Instructions for the task:
Only the lines holding "agent" are wanted. Copy every one from the records below.

#### Data to examine ####

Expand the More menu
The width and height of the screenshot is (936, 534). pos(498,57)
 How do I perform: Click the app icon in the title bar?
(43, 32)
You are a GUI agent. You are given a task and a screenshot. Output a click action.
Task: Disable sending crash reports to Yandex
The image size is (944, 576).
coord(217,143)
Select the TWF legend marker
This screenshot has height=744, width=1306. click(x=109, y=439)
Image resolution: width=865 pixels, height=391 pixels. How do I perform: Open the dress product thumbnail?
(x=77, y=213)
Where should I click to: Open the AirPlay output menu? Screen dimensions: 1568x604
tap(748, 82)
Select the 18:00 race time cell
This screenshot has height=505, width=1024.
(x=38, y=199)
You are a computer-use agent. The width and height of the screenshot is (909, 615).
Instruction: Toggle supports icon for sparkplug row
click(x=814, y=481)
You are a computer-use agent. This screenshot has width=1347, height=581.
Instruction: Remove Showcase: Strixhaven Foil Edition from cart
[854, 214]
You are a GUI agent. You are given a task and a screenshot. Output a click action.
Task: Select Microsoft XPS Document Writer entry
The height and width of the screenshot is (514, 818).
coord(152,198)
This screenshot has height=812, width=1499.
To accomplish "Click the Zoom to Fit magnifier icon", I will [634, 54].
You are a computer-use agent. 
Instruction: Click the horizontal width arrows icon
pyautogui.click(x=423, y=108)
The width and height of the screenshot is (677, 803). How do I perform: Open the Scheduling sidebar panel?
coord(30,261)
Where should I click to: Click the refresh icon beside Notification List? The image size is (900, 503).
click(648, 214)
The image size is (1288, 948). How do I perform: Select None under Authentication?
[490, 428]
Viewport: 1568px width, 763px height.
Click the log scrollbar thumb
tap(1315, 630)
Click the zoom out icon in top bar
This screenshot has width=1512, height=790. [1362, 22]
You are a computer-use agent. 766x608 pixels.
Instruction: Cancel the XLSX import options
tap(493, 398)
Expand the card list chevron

####

Task answer:
You are a GUI agent. You are given a task and a screenshot. Output a click action.
You are a computer-use agent. The width and height of the screenshot is (909, 615).
You are a computer-use agent. This screenshot has width=1347, height=581.
You are a GUI agent. You are given a task and a screenshot. Output a click action.
You are a computer-use agent. 
You are a computer-use agent. 766x608 pixels.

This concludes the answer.